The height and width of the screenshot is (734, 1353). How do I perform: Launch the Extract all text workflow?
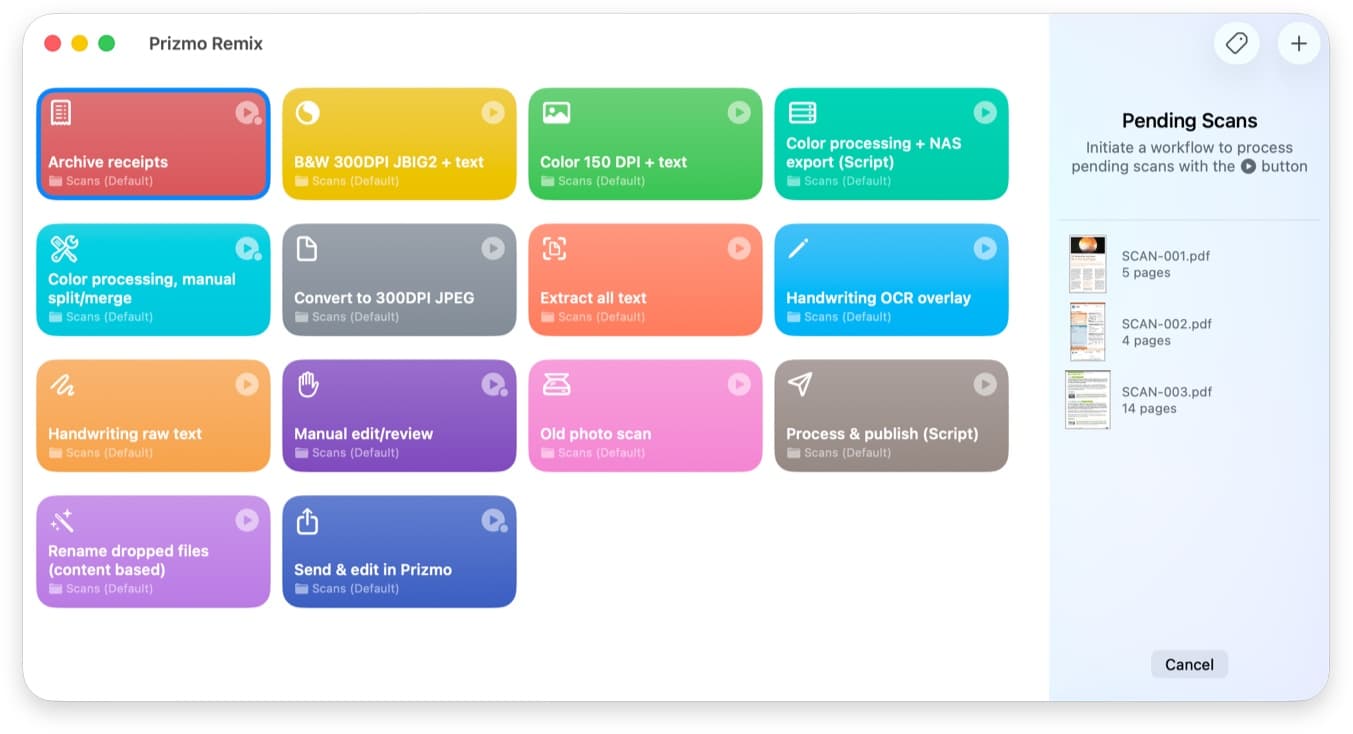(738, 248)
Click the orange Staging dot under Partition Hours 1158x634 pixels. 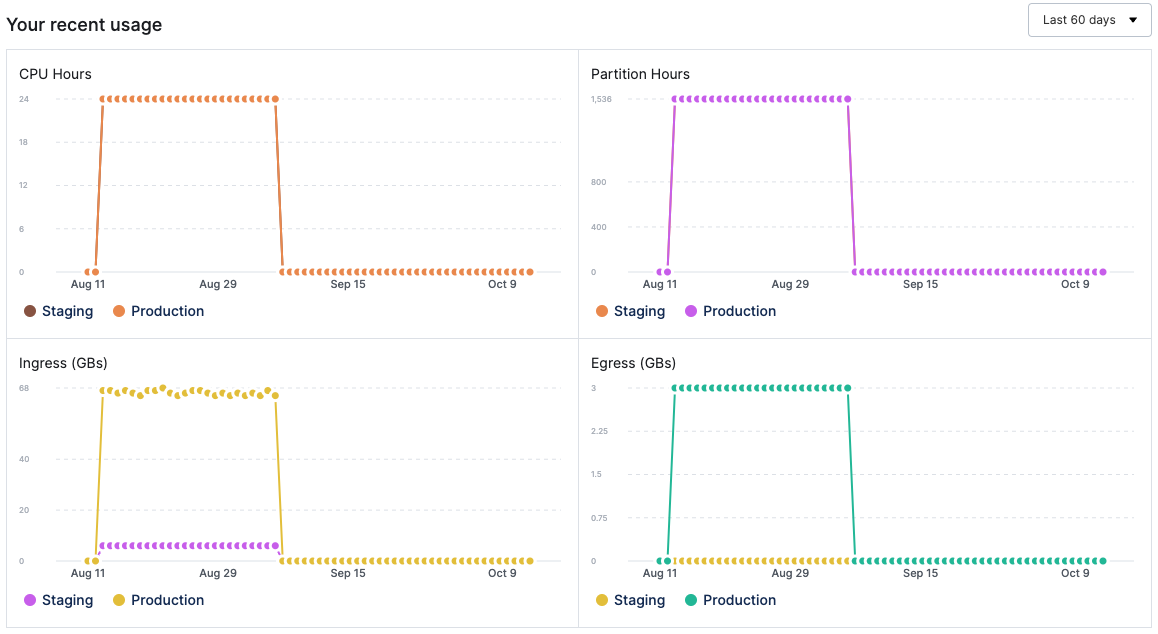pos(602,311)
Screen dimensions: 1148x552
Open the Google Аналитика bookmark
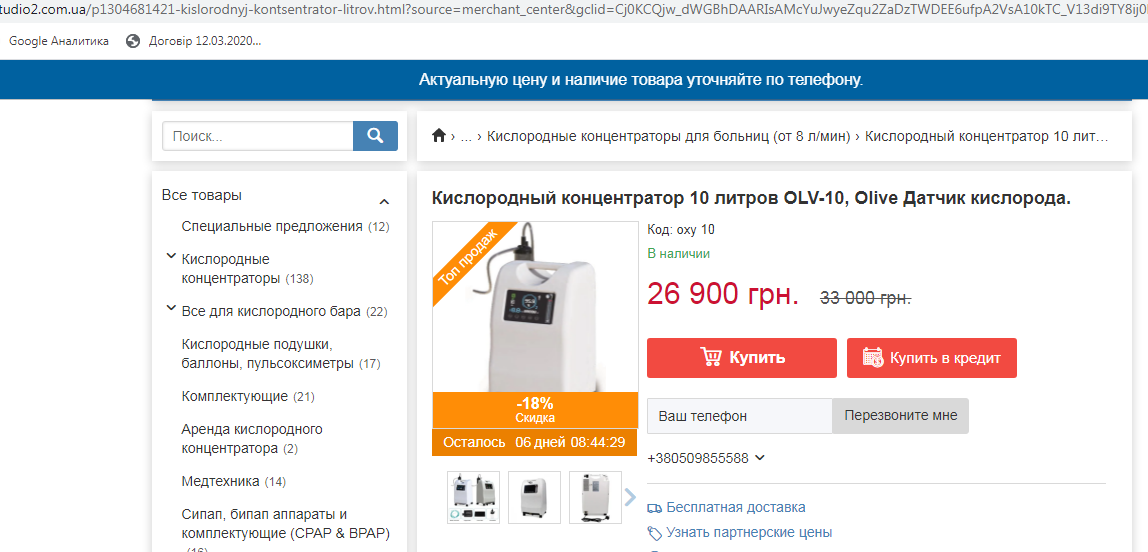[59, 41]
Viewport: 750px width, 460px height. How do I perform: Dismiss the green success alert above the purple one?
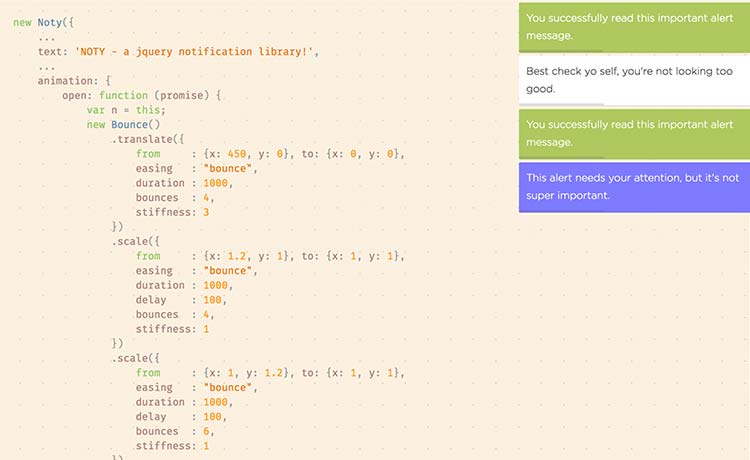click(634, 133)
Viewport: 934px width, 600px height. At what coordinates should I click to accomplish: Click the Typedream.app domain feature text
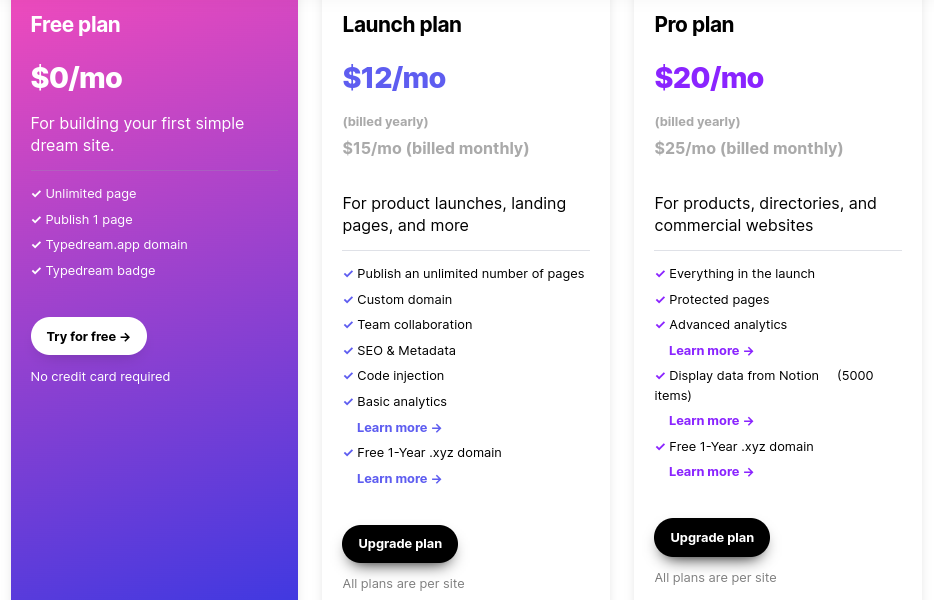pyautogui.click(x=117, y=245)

****************************************

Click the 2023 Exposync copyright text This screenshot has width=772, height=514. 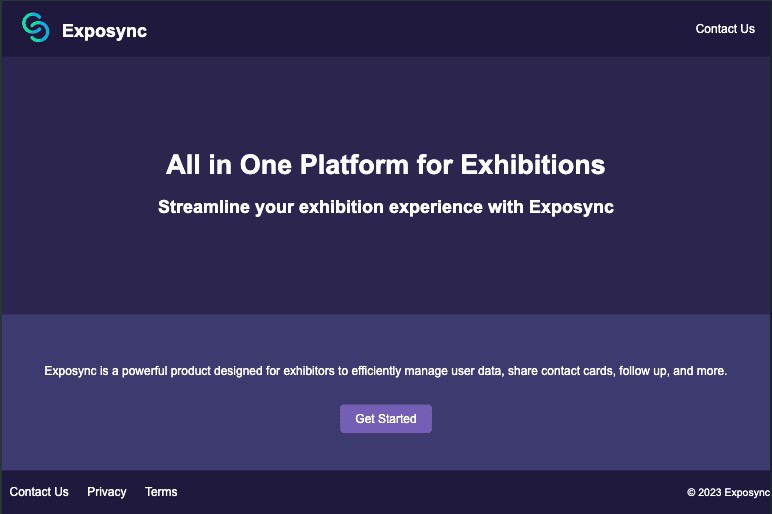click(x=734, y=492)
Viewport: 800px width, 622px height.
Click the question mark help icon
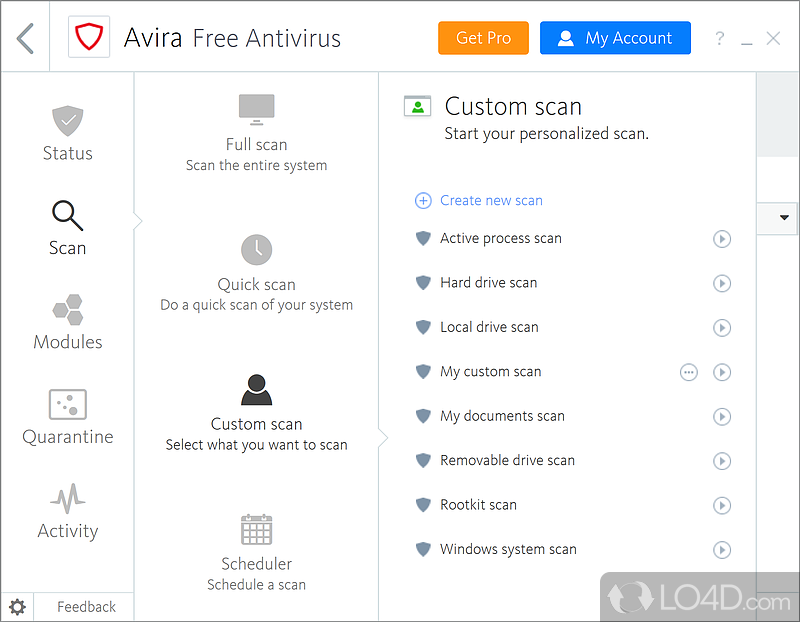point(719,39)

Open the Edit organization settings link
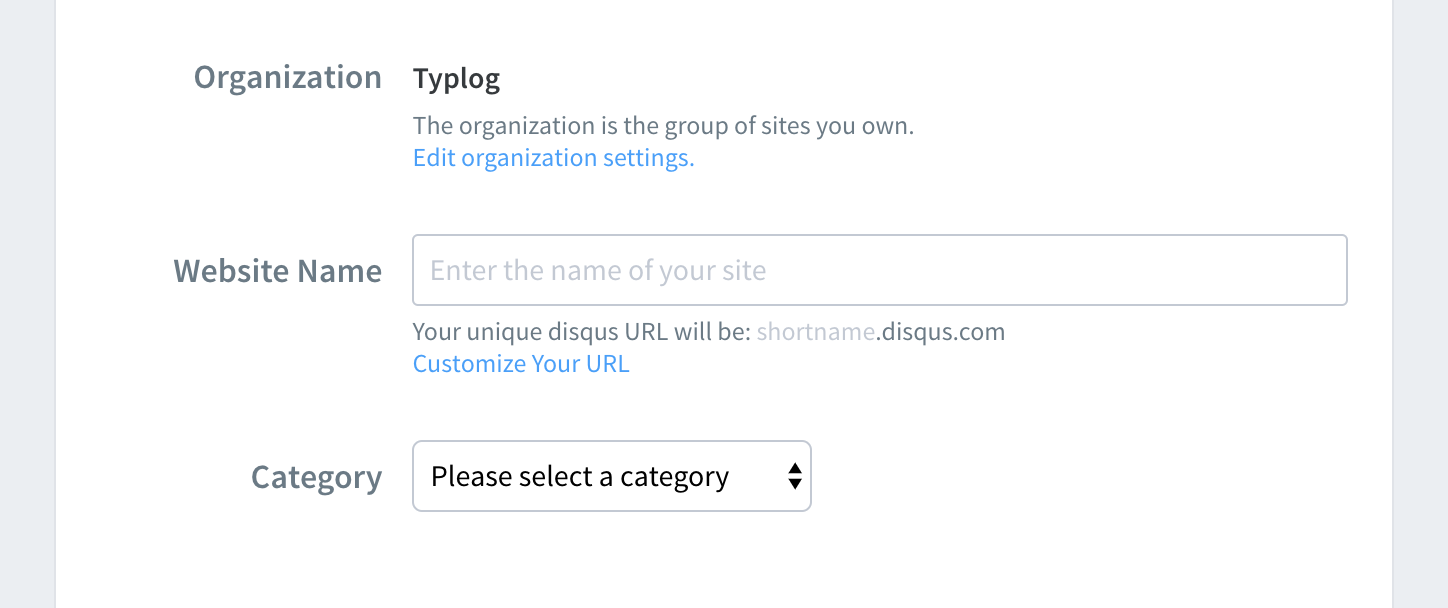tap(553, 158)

****************************************

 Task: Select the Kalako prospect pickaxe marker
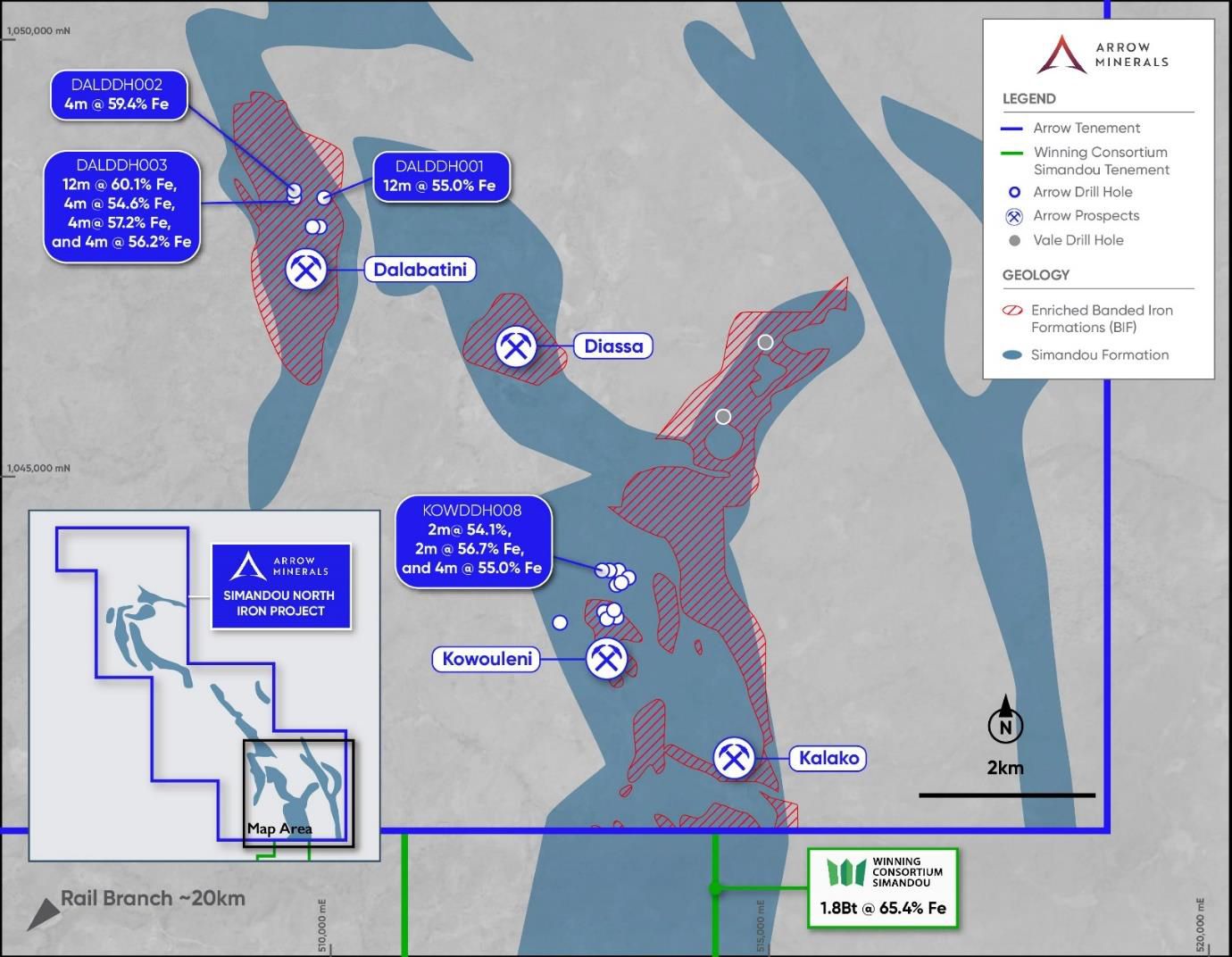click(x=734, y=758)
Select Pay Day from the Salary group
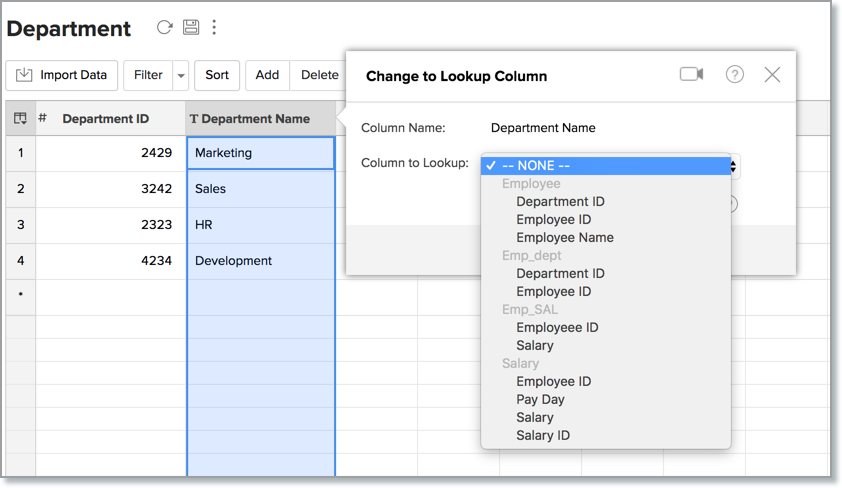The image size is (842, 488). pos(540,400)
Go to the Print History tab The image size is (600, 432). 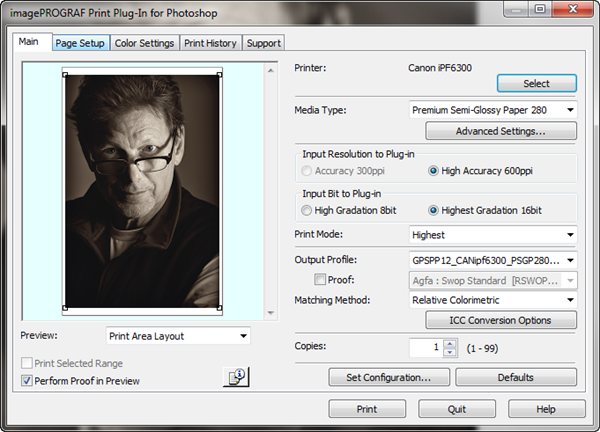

****************************************

(DESCRIPTION OF THE TASK)
Look above for the line with "Select Pay Day from the Salary group" and the line with "Go to the Print"; set down those two lines and all lines between them exactly, without pictures and without anything else.

(ANSWER BOX)
Select Pay Day from the Salary group
The image size is (842, 488). pos(540,400)
Go to the Print History tab The image size is (600, 432). 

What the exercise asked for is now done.